店の「ママ」である、恰幅のいい熟年のマダム・ロゼが、訝しげな顔で龍也を迎える。

「あら、昨日の冴えないおじさんじゃないの。何か用かしら?」

「あの、ここで働かせてもらえませんか。俺、料理が得意なんです。居酒屋で長年、厨房に立ってました」


 マダム・ロゼは、面白そうに眉を上げた。

「へえ、料理ねえ。ちょうど、うちのフードメニューにも飽きてたところよ。いいわ、アタシを納得させられる一品を作れたら、考えてあげなくもないわよん」


 試されることになった。厨房を借り、腕まくりをした。この店の客層は、討伐で身体を酷使している荒くれ者たちだ。彼らが求めるものは何か。居酒屋時代の経験から、一つの答えを導き出した。


「男は黙って、ニンニクと肉だ」


 豚バラ肉を豪快に炒め、キャベツともやしを投入。醤油ベースの秘伝のタレを絡め、仕上げに、これでもかというほど大量のおろしニンニクをぶち込む。香ばしく、食欲を暴力的に刺激する香りが、店内に充満した。


「お待ちどう!特製、ニンニクたっぷりスタミナ野郎炒めだ!」


 カウンターに皿を置くと、ちょうど店に来ていた、あのプロテイン好きのマッチョマンが、その匂いに引き寄せられてきた。彼は、山と盛られた肉野菜炒めを一口頬張った瞬間、その動きを止めた。そして、次の瞬間。


「うおおおおぉぉぉ!このガツンと来るニンニクの風味!疲れた身体の隅々にまで染み渡る、このジャンキーな味わい!俺の、俺の上腕二頭筋が、歓喜の声を上げているッ!!」


 マッチョマンは、絶叫しながら皿を抱え、猛烈な勢いでスタミナ炒めをかきこみ始めた。その様子を見ていた他の常連たちも次々と注文し、店内は「美味い!」の大合唱に包まれる。

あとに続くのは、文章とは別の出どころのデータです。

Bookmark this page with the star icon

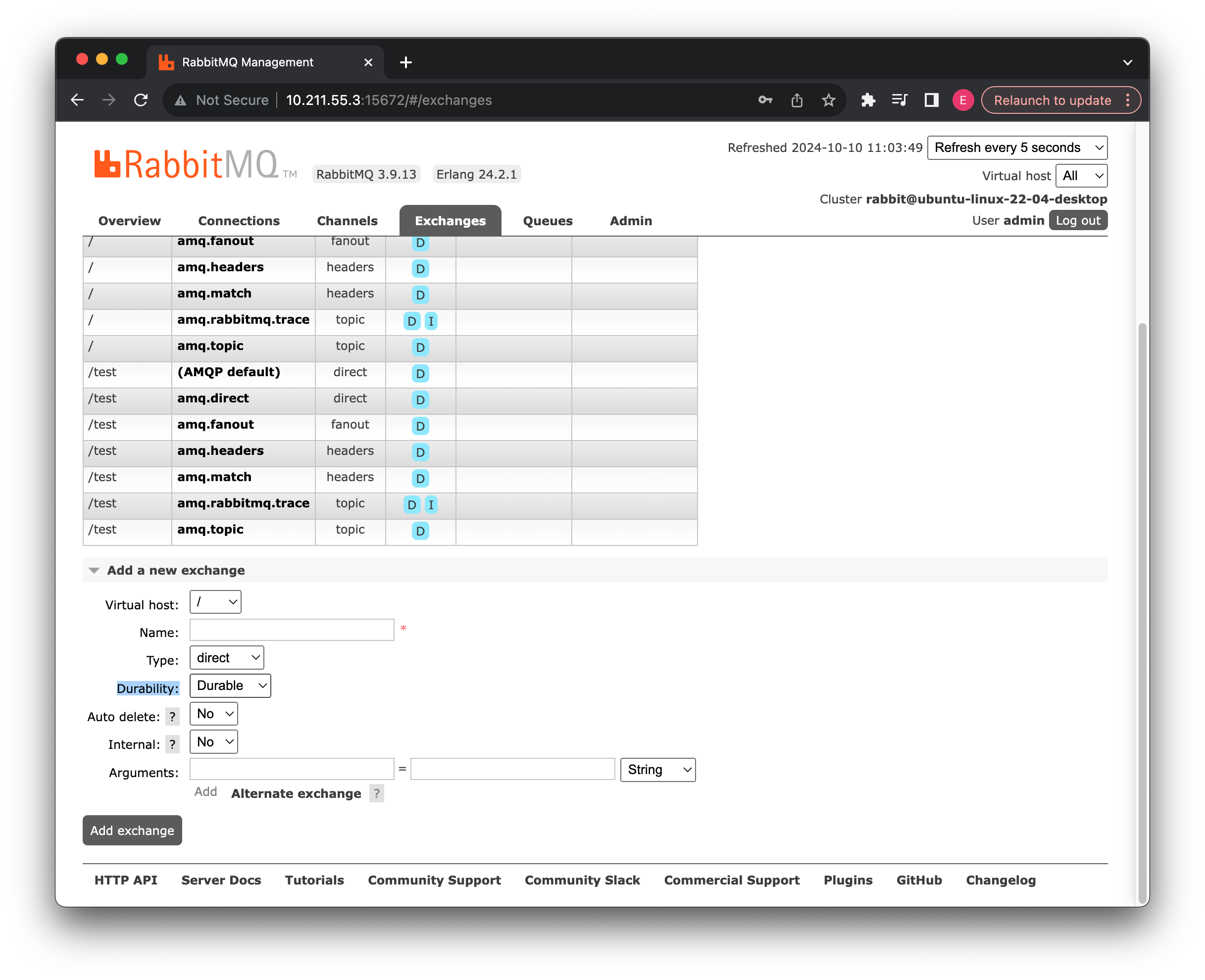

 マダム・ロゼは、その光景に満足そうに頷くと、龍也に向かって艶然と微笑んだ。

「合格よ、たつやん。あんた、今日からうちの厨房係。雇ってあげるわ」


 こうして龍也は、討伐者たちが集う「HEAVEN」の厨房係として、新たな職を得た。これで、日々の生活費を稼ぎながら、腰を据えて、未来を共にする仲間をじっくりと探すことができる。


 彼は、熱気あふれる厨房でフライパンを振りながら、この個性的なバーで始まるであろう、新たな出会いに胸を膨らませるのだった。